Third, while it may help to look for a second or combination antidepressant, you have to also look longitudinally. I have any seen SSRIs make a major difference initially, then stop being as effective as the body accommodates. "Prozac poop out" is what one psychiatrist of my acquaintance calls it. Unless you treat the underlying imbalances, nutritional deficits and lifestyle issues I doubt that the pharmaceuticals will offer sufficient long term effects.

Conversely, medicines could be seen as ways for the brain to learn new patterns, then be stopped. I have a friend with OCD who learned new mental states from Strattera, but doesn't use it most of the time.

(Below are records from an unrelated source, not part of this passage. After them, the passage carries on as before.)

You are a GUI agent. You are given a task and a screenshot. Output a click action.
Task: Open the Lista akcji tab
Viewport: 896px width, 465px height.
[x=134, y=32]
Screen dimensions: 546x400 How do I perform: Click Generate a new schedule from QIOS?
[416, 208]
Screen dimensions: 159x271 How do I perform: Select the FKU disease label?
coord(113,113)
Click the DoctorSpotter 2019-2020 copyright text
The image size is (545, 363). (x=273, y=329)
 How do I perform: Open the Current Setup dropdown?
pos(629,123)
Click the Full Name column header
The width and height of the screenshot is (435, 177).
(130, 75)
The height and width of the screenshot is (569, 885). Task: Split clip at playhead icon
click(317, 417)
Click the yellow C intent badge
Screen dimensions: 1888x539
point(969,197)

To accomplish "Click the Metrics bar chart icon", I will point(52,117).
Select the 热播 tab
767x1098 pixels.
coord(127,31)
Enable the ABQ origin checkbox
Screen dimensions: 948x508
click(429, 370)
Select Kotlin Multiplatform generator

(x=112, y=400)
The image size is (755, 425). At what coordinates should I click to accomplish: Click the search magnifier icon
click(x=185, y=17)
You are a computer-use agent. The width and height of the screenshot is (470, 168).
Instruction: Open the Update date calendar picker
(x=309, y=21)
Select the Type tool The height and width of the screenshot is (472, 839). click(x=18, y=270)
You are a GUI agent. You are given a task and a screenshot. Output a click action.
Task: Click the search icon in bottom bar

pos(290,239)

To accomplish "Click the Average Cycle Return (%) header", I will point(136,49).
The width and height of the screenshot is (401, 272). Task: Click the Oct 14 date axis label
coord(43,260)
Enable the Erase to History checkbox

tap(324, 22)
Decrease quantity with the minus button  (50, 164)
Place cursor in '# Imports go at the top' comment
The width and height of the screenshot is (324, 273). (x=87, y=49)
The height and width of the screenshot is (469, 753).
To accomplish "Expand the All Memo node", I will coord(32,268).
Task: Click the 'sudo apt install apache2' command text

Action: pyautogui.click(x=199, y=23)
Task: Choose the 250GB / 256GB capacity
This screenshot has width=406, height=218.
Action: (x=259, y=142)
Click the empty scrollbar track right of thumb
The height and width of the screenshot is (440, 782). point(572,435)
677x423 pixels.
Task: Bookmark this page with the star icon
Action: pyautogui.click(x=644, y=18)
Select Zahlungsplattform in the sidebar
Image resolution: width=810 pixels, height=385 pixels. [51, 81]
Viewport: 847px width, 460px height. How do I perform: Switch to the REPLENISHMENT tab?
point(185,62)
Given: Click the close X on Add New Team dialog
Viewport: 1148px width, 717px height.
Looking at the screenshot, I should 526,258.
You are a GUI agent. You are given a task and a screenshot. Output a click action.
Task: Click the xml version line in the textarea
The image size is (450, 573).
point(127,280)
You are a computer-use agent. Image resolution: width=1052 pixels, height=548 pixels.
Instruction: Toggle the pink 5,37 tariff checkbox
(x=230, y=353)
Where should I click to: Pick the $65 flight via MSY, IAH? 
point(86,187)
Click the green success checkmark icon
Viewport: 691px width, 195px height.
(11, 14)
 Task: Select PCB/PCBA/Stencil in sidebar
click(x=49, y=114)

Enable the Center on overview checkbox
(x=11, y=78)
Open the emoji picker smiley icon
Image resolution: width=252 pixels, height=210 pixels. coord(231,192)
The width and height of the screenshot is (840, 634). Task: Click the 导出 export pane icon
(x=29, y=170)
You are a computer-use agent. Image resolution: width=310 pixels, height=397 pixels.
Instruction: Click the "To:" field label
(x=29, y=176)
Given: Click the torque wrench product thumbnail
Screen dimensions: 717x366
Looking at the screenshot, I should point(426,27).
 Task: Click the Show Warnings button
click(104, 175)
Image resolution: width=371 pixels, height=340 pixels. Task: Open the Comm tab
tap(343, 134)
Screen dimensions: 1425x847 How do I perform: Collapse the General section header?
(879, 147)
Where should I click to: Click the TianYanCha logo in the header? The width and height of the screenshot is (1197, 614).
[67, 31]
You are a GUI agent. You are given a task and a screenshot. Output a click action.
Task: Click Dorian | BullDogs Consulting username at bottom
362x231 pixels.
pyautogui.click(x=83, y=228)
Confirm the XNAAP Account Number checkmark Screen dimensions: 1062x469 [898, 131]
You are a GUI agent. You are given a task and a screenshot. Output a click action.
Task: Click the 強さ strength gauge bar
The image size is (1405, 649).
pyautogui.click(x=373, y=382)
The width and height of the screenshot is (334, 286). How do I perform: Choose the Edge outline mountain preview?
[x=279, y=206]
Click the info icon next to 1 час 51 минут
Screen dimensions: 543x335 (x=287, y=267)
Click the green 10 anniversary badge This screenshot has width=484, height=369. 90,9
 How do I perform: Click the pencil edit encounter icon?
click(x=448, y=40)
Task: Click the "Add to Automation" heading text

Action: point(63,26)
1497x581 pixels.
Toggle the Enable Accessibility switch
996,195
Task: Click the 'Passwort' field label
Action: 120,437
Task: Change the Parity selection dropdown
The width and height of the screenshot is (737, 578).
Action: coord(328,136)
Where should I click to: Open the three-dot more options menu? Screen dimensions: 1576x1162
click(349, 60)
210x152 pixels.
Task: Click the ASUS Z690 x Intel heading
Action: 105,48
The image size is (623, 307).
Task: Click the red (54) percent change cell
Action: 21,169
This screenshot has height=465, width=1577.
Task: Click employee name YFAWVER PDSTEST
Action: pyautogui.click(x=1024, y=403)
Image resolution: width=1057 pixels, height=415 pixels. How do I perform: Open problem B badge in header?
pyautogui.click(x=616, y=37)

If she drops back into old patterns she may repeat a short course, but she knows she doesn't have a chronic Strattera imbalance.

Forth, our bodies don't recognize lots of the pharmaceutical medicines at a cellular level. Due to testing standards it is difficult to patent a drug with many different actions as one normally finds with minerals and botanical medicines. An herb like St. John's wort has 25 different antidepressant actions while Prozac has one, and some of the other SSRIs have two.

I have a client who combines St. John's wort with Zoloft- since it has an additive effect he keeps the individual doses low to avoid Serotonin syndrome. The herb rounds out the missing actions of the drug which helped him rapidly when he was feeling suicidal. In the meantime he is building up his magnesium, trace minerals, Vitamin D, fish oil and is sleeping enough and volunteering in an area he finds meaningful. I am betting that chronic depression will abate to the point his medication can be reduced or eliminated with the changes he has made in lifestyle. While the propensity may not change, the results may be manageable with occasional forays into pharmaceuticals.

John McManamy said...

Hey, Karen. This is very very interesting. I'd love to have you do some guest blogs.